## Problem statement
Copy out the entire passage on live media orchestration and smart event coverage word for word.

Integrated cognitive services: The seamless integration of advanced cognitive services into the live pipeline.
Novel cloud-native architecture: The deployment of a cloud-native architecture based on Kubernetes to enable dynamic and scalable integration of heterogeneous sources (smartphone streams and remote production tools) into a unified live media workflow.
Meta-OS orchestration: Leveraging the NEMO framework to provide dynamic resource management and workload migration; autonomous scalability for AI/ML nodes based on predefined Service Level Objectives (SLOs); and advanced network management features to ensure bandwidth requirements and low latency.

2. Background and Related Work

2.1. Smart Media and Immersive Event Coverage in the Literature

Recent research in both academic and industrial domains has increasingly emphasized the role of smart media and immersive event coverage as indicators of a significant transformation in media consumption practices. Audiences have evolved from being passive recipients to active participants, driven by the widespread adoption of smartphones and the availability of high-speed networks [12]. This emerging paradigm transcends traditional broadcasting by promoting an interactive ecosystem that integrates professional media streams with UGC, aiming to deliver highly engaging and personalized narratives [13]. Nonetheless, the literature highlights a central challenge in migrating from centralized, cloud-dependent architectures to distributed infrastructures capable of efficiently managing the heterogeneity and scale of these new media sources [14].

At the core of this emerging paradigm lies the concept of media orchestration, understood as the intelligent coordination of multimedia assets and computational resources across the edge–cloud–device continuum to ensure a seamless user experience and consistent QoS [15,16]. Current research explore frameworks such as meta operating systems, designed to unify heterogeneous resources within a single adaptive layer, thereby enabling dynamic resource allocation and intent-driven service provisioning in complex media workflows. Crucially, this body of work emphasized that technological progress alone is insufficient; its social and economic impact must also be demonstrated. Accordingly, the literature highlights the importance of Living Labs and other real-world experimentation environments as fundamental mechanism to assess the technical, social, and commercial viability of emerging media solutions, effectively bridging the gap between controlled testbeds and large-scale market deployment [17,18].

## Entries shown

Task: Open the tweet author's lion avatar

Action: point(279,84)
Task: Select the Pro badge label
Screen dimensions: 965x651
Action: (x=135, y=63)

## Written answer
Integrated cognitive services: The seamless integration of advanced cognitive services into the live pipeline.
Novel cloud-native architecture: The deployment of a cloud-native architecture based on Kubernetes to enable dynamic and scalable integration of heterogeneous sources (smartphone streams and remote production tools) into a unified live media workflow.
Meta-OS orchestration: Leveraging the NEMO framework to provide dynamic resource management and workload migration; autonomous scalability for AI/ML nodes based on predefined Service Level Objectives (SLOs); and advanced network management features to ensure bandwidth requirements and low latency.

2. Background and Related Work

2.1. Smart Media and Immersive Event Coverage in the Literature

Recent research in both academic and industrial domains has increasingly emphasized the role of smart media and immersive event coverage as indicators of a significant transformation in media consumption practices. Audiences have evolved from being passive recipients to active participants, driven by the widespread adoption of smartphones and the availability of high-speed networks [12]. This emerging paradigm transcends traditional broadcasting by promoting an interactive ecosystem that integrates professional media streams with UGC, aiming to deliver highly engaging and personalized narratives [13]. Nonetheless, the literature highlights a central challenge in migrating from centralized, cloud-dependent architectures to distributed infrastructures capable of efficiently managing the heterogeneity and scale of these new media sources [14].

At the core of this emerging paradigm lies the concept of media orchestration, understood as the intelligent coordination of multimedia assets and computational resources across the edge–cloud–device continuum to ensure a seamless user experience and consistent QoS [15,16]. Current research explore frameworks such as meta operating systems, designed to unify heterogeneous resources within a single adaptive layer, thereby enabling dynamic resource allocation and intent-driven service provisioning in complex media workflows. Crucially, this body of work emphasized that technological progress alone is insufficient; its social and economic impact must also be demonstrated. Accordingly, the literature highlights the importance of Living Labs and other real-world experimentation environments as fundamental mechanism to assess the technical, social, and commercial viability of emerging media solutions, effectively bridging the gap between controlled testbeds and large-scale market deployment [17,18].